By Jerry Meek (January 19, 2016)
Is the relationship between manufacturer and distributor simply that of seller and buyer? Should this relationship be governed by the same legal rules governing ordinary sales transactions?
In the recent case of Precision Indus. Equip. v. IPC Eagle, 14-3222 (E.D. Pa. January 14, 2016), the plaintiff entered into an oral distribution agreement to distribute the defendant’s line of cleaning equipment and machines. According to the distributor, the manufacturer promised not to sell directly to any its customers. The manufacturer denied this, contending instead that the distributor was told that “large national account customers” need to “be handled through” the manufacturer.
According to the distributor, in the same meeting at which this oral agreement was reached the distributor informed the manufacturer of the identity of a national building service contractor for which it did work. Nine months later the manufacturer contracted to sell direct to this account. The distributor sued, alleging breach of contract. The Court dismissed the claim, ruling that – evening assuming that the manufacturer had promised not to sell direct to the distributor’s customers – this promise was unenforceable.
Generally, oral agreements are just as enforceable as written agreements – although their terms may be harder to prove. Article 2 of the Uniform Commercial Code (which has been adopted, in some version, by every State except Louisiana) provides, in part, that contracts for the sale of goods over $500 must be in writing, unless one of several exceptions applies. If, as the Court concluded, this is a contract for the sale of “goods,” then Article 2’s limitation would bar the distributor’s claim. If, in contrast, the contract is for something other than the sale of goods, then general principles of contract law would apply, under which the oral agreement would be enforceable.
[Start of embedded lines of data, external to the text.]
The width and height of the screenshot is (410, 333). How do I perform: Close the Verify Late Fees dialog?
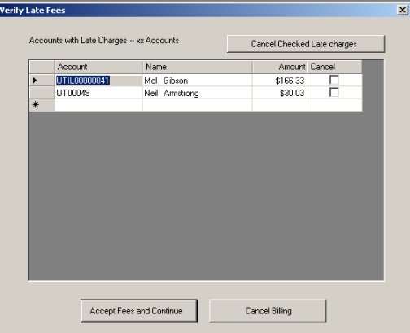pos(403,11)
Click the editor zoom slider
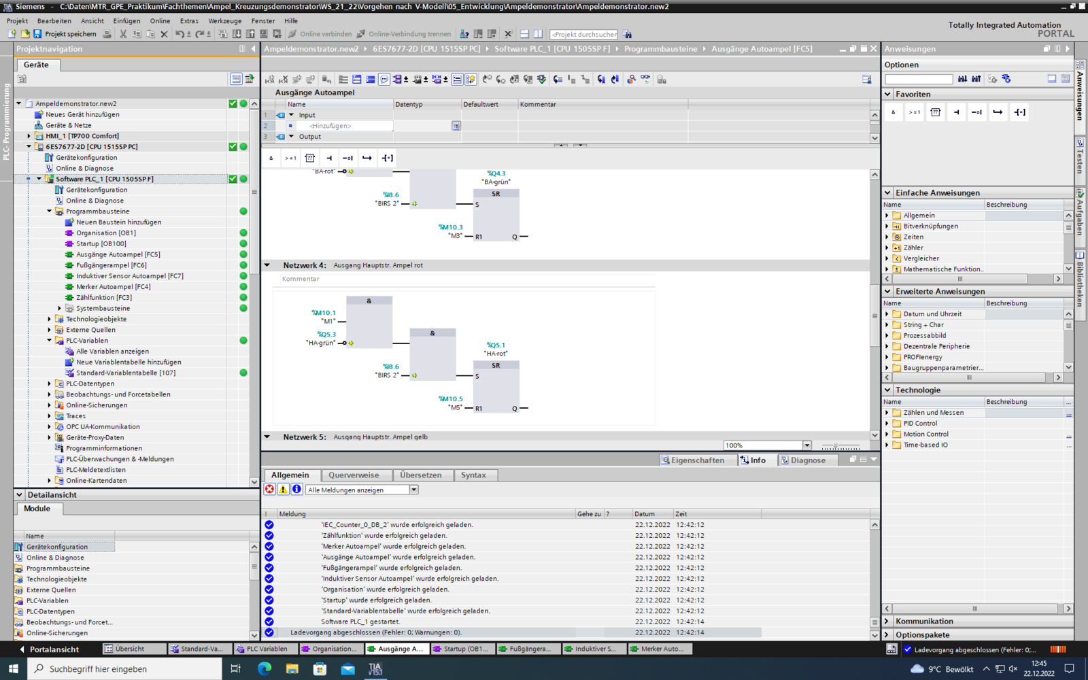Screen dimensions: 1088x680 click(836, 446)
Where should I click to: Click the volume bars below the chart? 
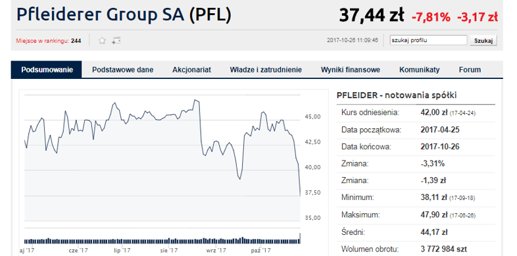[x=162, y=240]
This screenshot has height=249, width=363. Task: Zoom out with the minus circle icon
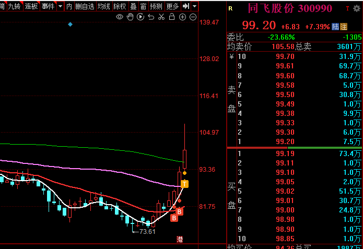point(193,17)
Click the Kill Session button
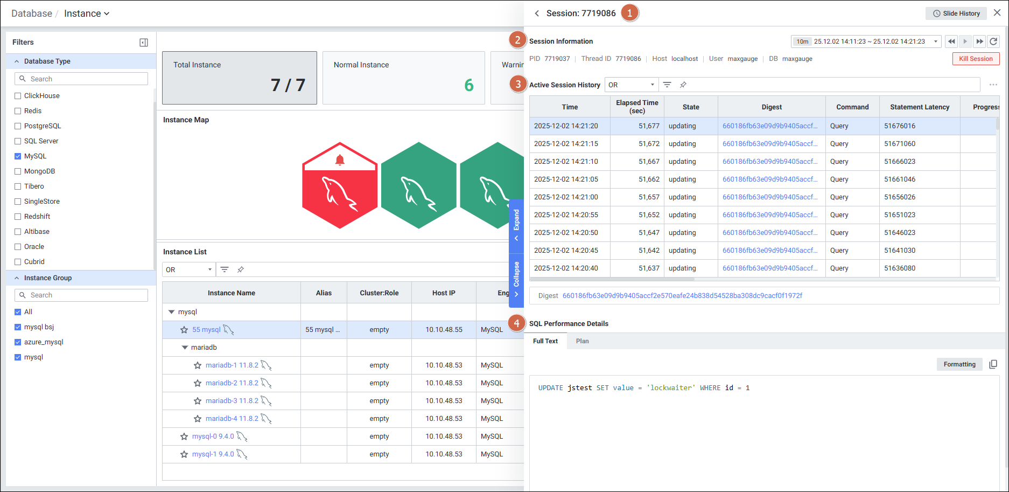 tap(975, 59)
In some ways a distribution agreement is a contract for the sale of goods. It is a contract for the future sale of goods by the manufacturer to the distributor and – to this extent – does fall within the scope of Article 2. But, as channel partners well understand, the relationship goes well beyond that of mere buyer and seller. In addition to a contract to sell goods, it is a contract granting certain intangible rights – usually including the right to use the manufacturer’s mark as an authorized distributor and the right to an assigned territory in which it enjoys exclusivity. It also frequently involves service obligations, including the obligations to service goods while under manufacturer’s warranty, to maintain certain staffing and facilities, and to generally promote the sale of the manufacturer’s products. It sometimes even includes a commitment by the distributor not to distribute competing products.
International distribution law takes account of the complex nature of the supplier-distributor relationship. The U.N. Convention on Contracts for the International Sale of Goods (CISG) governs the cross-border sale of goods among the 84 countries (including the United States) that have ratified it. While the CISG applies to sales of goods in which quantity and price are known, it generally does not apply to framework agreements – such as distribution agreements – designed to govern future sales.
Article 2 is essentially the domestic U.S. version of the CISG. Unfortunately, most U.S. courts resolve the issue of whether Article 2 or general U.S. contracts law applies by determining whether the predominant purpose of the agreement is for the sale of goods or for some other purpose. Since the ultimate purpose of a distribution agreement is typically the sale of goods, it is not surprising that most Courts that have considered the question have concluded that Article 2 governs such relationships. The implications are significant, since Article 2 imposes a host of rules at variance to general principles of contract law.
The CISG approach more fully accounts for the complex nature of the distribution relationship than the approach taken by the Court in Precision Indus. Equip. v. IPC Eagle and in most other U.S. decisions. Unfortunately, this attempt to pigeon-hole the relationship as predominantly one for the sale of goods or something else trivializes the nature of the relationship. It fails to appreciate that, while the relationship is in part that of buyer and seller, it is also much more.